Morphological Prediction of CPAP Associated Acute Respiratory Instability (Self Similarity)

Abstract

This research presents a new algorithm to assess self-similarity (SS) as a signature of increased loop gain using respiratory effort signals, and demonstrates its utility in predicting acute failure of continuous positive airway pressure (CPAP) therapy. By analyzing effort signals from 2,145 split-night polysomnography studies, our model achieved strong predictive performance with area under the curve values of 0.82 and 0.84 for ROC and precision-recall curves, respectively. The SS metric combined with central apnea index and hypoxic burden outperformed conventional metrics alone, providing a more accurate, noninvasive approach to phenotyping obstructive sleep apnea for precision treatment strategies.

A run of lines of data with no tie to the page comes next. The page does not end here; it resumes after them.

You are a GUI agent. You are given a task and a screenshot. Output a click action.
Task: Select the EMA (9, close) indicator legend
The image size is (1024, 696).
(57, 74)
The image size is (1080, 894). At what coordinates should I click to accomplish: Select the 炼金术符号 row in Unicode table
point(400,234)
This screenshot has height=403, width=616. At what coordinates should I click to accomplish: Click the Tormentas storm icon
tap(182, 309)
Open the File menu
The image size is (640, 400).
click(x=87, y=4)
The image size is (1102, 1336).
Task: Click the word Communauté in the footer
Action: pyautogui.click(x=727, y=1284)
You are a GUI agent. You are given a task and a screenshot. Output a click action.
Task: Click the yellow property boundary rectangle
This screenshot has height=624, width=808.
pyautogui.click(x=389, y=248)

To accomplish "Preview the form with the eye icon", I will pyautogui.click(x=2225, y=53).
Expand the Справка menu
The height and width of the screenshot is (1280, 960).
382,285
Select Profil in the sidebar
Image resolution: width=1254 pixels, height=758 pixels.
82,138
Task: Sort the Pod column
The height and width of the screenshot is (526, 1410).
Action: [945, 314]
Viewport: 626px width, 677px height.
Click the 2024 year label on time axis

This data publication includes data and code needed to reproduce the results in this publication:

Nassi TE, Oppersma E, Labarca G, Donker DW, Westover MB, Thomas RJ. Morphological Prediction of CPAP Associated Acute Respiratory Instability. Ann Am Thorac Soc. 2024 Sep 17;22(1):138–49. doi: 10.1513/AnnalsATS.202311-979OC. Epub ahead of print. PMID: 39288402; PMCID: PMC11708763.

Background

Obstructive sleep apnea (OSA) is a condition associated with increased cardiometabolic and neurodegenerative disease risk. While traditionally viewed as primarily anatomical in nature, OSA involves multiple mechanisms including high loop gain (HLG), a key target for precision treatment. Existing loop gain measurement techniques are limited in clinical applicability. Our research addresses this gap by developing a self-similarity (SS) algorithm that can detect expressed HLG from standard respiratory signals, enabling better prediction of CPAP therapy outcomes and identification of patients who may benefit from adjunctive therapies targeting HLG.

Methods

We selected polysomnography recordings from the Massachusetts General Hospital Sleep Laboratory (2008-2022) archive. The MGH Institutional Review Board approved this retrospective analysis of clinically acquired PSG data (IRB #2014P000218). Abdominal respiratory inductance plethysmography signals were processed to detect self-similarity patterns in respiratory effort oscillations. A logistic regression model was trained using fivefold cross-validation to predict CPAP therapy effectiveness based on SS scores, with additional validation against an external dataset of home sleep apnea tests comparing SS with loop gain estimates.

Data Description

The dataset includes 2,145 unique split-night polysomnography recordings from the Massachusetts General Hospital, comprising respiratory effort signals, sleep staging, and scored respiratory events. All recordings included abdominal respiratory inductance plethysmography signals sampled at either 200 Hz or 512 Hz. Patient demographics include age, sex, race, and medication information. External validation used 202 home sleep apnea test recordings with both SS and phenotyping using PSG (PUP) loop gain estimates. Data provided here includes the intermediate files (extracted from raw edf PSG files), example .edf files. Code provided allows reproduction of the paper results and calculation of "intermediate files" from the raw PSG. 

Usage Notes

Data and code to generate all results and figures from the publication are provided here.
 

Ethics

This study of human subjects was approved by the Massachusetts General Hospital Institutional Review Board (IRB approval #2014P000218). The IRB provided a waiver of written consent for this retrospective analysis of clinically acquired data. All data has been deidentified.

Acknowledgements

This research was supported by U.S. National Institutes of Health grants RF1NS120947, R01AG073410, R01HL161253, R01NS126282, R01AG073598, R01NS131347, and R01NS130119 and National Science Foundation grant 2014431.

Conflicts of Interest

M.B.W. is a co-founder, scientific advisor, and consultant to Beacon Biosignals and has a personal equity interest in the company. Beacon Biosignals did not contribute funding and played no role in the study.

References

1. Nassi TE, Oppersma E, Labarca G, Donker DW, Westover MB, Thomas RJ. Morphological Prediction of CPAP Associated Acute Respiratory Instability. Ann Am Thorac Soc. 2024 Sep 17;22(1):138–49. doi: 10.1513/AnnalsATS.202311-979OC. Epub ahead of print. PMID: 39288402; PMCID: PMC11708763.